** Begin GIVEN TEXT **
|SUBSTITUTE FOR RETURNS (SFR'S) ARE IMPOSSIBLE|
By Pitman Buck, Jr.
The Internal Revenue Service (IRS) claims that it has authority under 26 U.S.C. 6020(b) to file an income tax return (called a "Substitute For Return,"or SFR) on behalf of someone who did not file a return. This claim has made me curious about the IRS’ use of the word "substitute." Black's Law Dictionary, 6th ed., defines the term "substitute" to mean, "One who or that which stands in the place of another person or thing; to exchange." (Bold added.) So, in the real world, to be a substitute for another person or thing, the other person or thing must already exist or must have existed. To illustrate, no spectator has ever seen, known or heard of an athletic coach sending a substitute into a game for another player who wasn't already in the game or for a player who does not exist and never existed. Likewise, in the real world, to be a substitute for a thing – let’s say the thing is John Doe’s 1995 tax return – then that thing, John Doe’s 1995 tax return, must already exist or must have already existed.
However, the IRS makes the incredible claim under section 6020(b) that it may exchange its own created 1995 return for one that John Doe did not file, i.e., for another return that does not exist. WOW! What magic! It is simply amazing to me that the IRS claims that the law empowers it with the magical ability to exchange a thing that it created for another thing that never existed and yet get something in return!
** End GIVEN TEXT **
** Begin DATA SHOWN **
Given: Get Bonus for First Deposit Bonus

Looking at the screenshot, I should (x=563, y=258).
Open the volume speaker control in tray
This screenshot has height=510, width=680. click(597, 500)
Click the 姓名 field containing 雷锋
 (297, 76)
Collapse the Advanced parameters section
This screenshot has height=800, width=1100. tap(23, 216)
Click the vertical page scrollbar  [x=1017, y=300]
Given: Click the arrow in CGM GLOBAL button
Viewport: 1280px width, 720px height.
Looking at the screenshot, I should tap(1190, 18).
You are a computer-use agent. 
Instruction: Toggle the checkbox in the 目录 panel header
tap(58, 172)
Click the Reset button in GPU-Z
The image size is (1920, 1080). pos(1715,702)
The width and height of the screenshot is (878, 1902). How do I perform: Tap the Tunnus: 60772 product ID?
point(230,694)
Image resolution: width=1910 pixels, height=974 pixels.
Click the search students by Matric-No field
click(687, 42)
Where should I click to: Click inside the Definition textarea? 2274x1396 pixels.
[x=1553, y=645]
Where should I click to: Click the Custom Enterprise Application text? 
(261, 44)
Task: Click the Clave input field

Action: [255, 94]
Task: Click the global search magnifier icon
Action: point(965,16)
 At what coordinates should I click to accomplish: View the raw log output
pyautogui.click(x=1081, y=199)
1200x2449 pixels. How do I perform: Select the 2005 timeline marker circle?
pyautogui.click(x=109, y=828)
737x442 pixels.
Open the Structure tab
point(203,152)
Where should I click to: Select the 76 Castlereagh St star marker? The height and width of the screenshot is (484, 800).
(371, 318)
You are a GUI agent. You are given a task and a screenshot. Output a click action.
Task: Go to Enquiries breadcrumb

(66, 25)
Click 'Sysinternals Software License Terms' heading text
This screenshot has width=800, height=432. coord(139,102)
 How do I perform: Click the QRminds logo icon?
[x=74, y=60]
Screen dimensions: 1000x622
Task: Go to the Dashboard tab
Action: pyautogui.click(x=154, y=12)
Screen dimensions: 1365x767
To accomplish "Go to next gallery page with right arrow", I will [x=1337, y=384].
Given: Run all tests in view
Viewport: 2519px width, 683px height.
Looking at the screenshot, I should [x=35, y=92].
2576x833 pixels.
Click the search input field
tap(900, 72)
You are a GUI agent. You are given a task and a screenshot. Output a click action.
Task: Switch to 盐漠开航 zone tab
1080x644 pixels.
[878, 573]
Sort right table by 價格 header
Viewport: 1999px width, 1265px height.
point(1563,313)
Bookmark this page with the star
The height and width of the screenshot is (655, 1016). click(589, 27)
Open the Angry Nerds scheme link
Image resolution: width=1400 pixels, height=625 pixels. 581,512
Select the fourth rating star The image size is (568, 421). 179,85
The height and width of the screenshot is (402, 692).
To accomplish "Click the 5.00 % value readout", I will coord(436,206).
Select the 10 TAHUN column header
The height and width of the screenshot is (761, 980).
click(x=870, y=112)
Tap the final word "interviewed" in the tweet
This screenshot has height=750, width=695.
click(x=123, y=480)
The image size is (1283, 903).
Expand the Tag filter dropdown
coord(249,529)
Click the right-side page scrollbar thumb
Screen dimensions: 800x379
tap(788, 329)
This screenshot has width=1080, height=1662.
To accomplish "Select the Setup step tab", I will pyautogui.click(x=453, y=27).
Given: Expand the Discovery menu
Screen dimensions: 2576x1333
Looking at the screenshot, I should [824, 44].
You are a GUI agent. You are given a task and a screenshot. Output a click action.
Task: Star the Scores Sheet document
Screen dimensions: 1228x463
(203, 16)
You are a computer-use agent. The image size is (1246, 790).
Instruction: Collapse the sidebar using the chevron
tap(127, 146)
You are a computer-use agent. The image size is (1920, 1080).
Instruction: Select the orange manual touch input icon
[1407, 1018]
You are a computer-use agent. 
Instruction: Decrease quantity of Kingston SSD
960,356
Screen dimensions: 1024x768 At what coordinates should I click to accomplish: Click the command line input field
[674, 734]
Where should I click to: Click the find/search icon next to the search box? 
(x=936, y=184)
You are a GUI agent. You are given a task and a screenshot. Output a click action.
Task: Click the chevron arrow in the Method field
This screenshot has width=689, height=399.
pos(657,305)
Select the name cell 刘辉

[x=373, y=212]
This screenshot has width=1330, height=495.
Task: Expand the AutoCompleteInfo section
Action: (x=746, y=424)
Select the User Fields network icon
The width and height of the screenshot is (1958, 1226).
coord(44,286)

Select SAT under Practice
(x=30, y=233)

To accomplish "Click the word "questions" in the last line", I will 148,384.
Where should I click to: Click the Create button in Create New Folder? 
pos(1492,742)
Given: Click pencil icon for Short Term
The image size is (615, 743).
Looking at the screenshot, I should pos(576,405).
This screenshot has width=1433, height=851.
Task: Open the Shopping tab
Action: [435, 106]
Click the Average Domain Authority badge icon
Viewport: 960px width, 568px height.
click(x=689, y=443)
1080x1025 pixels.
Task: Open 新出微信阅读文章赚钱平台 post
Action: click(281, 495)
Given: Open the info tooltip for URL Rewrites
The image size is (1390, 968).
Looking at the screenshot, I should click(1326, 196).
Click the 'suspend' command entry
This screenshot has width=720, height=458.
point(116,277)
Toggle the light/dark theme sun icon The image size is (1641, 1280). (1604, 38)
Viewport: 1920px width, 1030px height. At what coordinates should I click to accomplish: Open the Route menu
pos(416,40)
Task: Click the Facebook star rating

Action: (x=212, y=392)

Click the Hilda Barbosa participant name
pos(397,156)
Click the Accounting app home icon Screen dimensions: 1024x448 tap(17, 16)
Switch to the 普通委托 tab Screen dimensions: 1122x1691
** End DATA SHOWN **
• _AIM OF THE EXERCISE_:
Answer these questions from the article on substitute for returns:
1. Under which section of law does the IRS claim authority to file a return for someone who did not file?
2. Which dictionary and edition does the author cite for the definition of "substitute"?
3. For what year is John Doe's tax return in the example?
The material has no connection to the text.

• _EXPECTED ANSWER_:
1. 26 U.S.C. 6020(b)
2. Black's Law Dictionary, 6th edition
3. 1995